Since beating the drum two days ago on the importance of protecting your Gmail account with Google's free "2-step verification" system, I've received a torrent of messages with "how do I do this?" or "what about that?" or "can this be worth the hassle?" themes.
As for whether it's worth the hassle -- well, decide for yourself. But decide after you've looked again at Mat Honan's account of the hassle when his entire online life was zeroed-out in a matter of minutes, or at my story of what our household went through when the same thing happened to my wife last year.
As for the "how" questions, I started answering a few piecemeal before deciding that was crazy. I'll answer some of the main FAQs here and then point you to the most useful online guides. Let's get started:
Q. Does the process really need to be this complicated?
A. No.
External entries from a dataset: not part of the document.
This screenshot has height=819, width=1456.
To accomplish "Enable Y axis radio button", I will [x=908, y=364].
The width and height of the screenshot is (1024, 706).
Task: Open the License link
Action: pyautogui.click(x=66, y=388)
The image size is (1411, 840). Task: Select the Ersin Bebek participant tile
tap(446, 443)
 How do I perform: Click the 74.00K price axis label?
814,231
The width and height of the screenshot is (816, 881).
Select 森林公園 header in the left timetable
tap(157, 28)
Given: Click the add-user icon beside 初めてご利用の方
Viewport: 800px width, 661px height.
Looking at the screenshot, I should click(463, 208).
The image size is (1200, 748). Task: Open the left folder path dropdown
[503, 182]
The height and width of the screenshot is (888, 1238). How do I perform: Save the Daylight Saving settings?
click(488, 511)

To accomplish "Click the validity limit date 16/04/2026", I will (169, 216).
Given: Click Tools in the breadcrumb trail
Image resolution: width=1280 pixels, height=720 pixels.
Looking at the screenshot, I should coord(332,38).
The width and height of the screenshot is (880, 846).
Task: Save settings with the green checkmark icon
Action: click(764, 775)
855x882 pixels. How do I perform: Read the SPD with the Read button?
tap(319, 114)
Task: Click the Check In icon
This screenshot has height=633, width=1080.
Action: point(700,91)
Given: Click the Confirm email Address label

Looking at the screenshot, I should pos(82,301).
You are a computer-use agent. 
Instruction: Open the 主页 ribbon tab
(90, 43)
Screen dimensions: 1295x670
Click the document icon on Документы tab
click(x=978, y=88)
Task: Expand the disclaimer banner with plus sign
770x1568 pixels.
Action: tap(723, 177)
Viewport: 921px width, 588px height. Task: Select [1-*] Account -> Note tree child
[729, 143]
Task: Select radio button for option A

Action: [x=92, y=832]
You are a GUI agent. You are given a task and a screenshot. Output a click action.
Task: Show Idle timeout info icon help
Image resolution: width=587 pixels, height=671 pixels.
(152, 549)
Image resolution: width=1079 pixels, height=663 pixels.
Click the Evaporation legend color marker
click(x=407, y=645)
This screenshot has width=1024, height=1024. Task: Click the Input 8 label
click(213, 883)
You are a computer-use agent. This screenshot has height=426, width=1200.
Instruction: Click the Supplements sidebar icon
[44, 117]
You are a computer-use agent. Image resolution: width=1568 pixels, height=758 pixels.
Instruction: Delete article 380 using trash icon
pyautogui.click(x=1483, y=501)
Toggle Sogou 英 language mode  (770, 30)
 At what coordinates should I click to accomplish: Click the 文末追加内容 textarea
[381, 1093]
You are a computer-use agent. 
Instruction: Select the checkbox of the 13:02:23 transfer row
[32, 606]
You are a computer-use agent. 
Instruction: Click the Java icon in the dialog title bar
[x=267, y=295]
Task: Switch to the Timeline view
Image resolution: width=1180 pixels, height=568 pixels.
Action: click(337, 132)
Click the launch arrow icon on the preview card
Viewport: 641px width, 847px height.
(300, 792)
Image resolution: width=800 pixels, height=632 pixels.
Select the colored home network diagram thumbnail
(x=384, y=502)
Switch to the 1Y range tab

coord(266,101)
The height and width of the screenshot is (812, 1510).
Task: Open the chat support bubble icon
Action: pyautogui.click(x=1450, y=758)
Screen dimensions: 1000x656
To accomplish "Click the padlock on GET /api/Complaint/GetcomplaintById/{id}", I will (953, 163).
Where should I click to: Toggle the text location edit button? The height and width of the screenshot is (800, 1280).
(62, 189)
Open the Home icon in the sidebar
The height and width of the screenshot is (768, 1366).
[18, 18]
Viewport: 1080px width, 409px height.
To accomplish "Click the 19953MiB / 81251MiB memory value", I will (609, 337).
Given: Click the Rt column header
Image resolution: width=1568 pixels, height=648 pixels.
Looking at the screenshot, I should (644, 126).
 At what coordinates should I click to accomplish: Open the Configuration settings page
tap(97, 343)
Google has simplified a lot -- think of its search page, its surprisingly effective voice search, Google Earth, etc. It needs to apply a little UI brainwork to making 2-step verification less forbidding than it seems now. See this unforgiving analysis in PandoDaily.
Q. Do I need to be a tech whiz to put it in place?
A. Not really. But if the instructions below seem off-putting, get help from a friend. It should only take ten or fifteen minutes to get your entire set-up configured -- all laptops, all desktops, your smartphones and iPads and mail programs -- if you get the hang of it.
Q. What's the point of the whole "2-step approach"?
A. The main point is, 2-step makes it very, very hard for anyone to take over your email account remotely -- from China, let's say, or West Africa or Russia or even across the street.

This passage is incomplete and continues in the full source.